### What is being asked
Below is a listing; restate from it, character for character, the lines beginning at the line holding "create a successful" and ending at the line holding "online marketing expert (29, 1360)", both included.

### Data under study
◆ ◆ ◆ ◆ ◆
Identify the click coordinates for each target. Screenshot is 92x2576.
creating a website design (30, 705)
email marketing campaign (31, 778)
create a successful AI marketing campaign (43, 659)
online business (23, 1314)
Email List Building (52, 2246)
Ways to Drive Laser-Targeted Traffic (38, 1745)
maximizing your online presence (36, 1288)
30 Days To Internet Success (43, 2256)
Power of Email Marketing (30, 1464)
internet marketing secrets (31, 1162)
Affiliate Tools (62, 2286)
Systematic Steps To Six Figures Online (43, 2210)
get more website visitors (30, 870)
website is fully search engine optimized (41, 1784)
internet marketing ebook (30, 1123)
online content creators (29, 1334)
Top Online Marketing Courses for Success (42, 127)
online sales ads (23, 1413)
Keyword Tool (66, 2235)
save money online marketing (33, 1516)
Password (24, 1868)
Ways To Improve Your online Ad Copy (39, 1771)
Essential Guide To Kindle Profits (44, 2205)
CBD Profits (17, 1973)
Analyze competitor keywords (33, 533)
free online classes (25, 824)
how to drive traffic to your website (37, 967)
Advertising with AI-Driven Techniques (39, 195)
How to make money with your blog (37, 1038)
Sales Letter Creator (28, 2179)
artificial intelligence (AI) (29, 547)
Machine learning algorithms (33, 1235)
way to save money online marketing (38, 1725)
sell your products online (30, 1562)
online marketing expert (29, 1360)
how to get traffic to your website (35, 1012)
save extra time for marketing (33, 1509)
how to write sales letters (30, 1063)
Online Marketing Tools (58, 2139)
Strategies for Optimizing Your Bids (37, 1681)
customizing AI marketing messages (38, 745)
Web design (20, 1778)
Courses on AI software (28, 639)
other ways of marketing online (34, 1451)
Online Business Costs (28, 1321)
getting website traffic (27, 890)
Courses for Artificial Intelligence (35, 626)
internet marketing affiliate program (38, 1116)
◆ ◆ ◆ ◆ ◆
### Result
create a successful AI marketing campaign (43, 659)
online business (23, 1314)
Email List Building (52, 2246)
Ways to Drive Laser-Targeted Traffic (38, 1745)
maximizing your online presence (36, 1288)
30 Days To Internet Success (43, 2256)
Power of Email Marketing (30, 1464)
internet marketing secrets (31, 1162)
Affiliate Tools (62, 2286)
Systematic Steps To Six Figures Online (43, 2210)
get more website visitors (30, 870)
website is fully search engine optimized (41, 1784)
internet marketing ebook (30, 1123)
online content creators (29, 1334)
Top Online Marketing Courses for Success (42, 127)
online sales ads (23, 1413)
Keyword Tool (66, 2235)
save money online marketing (33, 1516)
Password (24, 1868)
Ways To Improve Your online Ad Copy (39, 1771)
Essential Guide To Kindle Profits (44, 2205)
CBD Profits (17, 1973)
Analyze competitor keywords (33, 533)
free online classes (25, 824)
how to drive traffic to your website (37, 967)
Advertising with AI-Driven Techniques (39, 195)
How to make money with your blog (37, 1038)
Sales Letter Creator (28, 2179)
artificial intelligence (AI) (29, 547)
Machine learning algorithms (33, 1235)
way to save money online marketing (38, 1725)
sell your products online (30, 1562)
online marketing expert (29, 1360)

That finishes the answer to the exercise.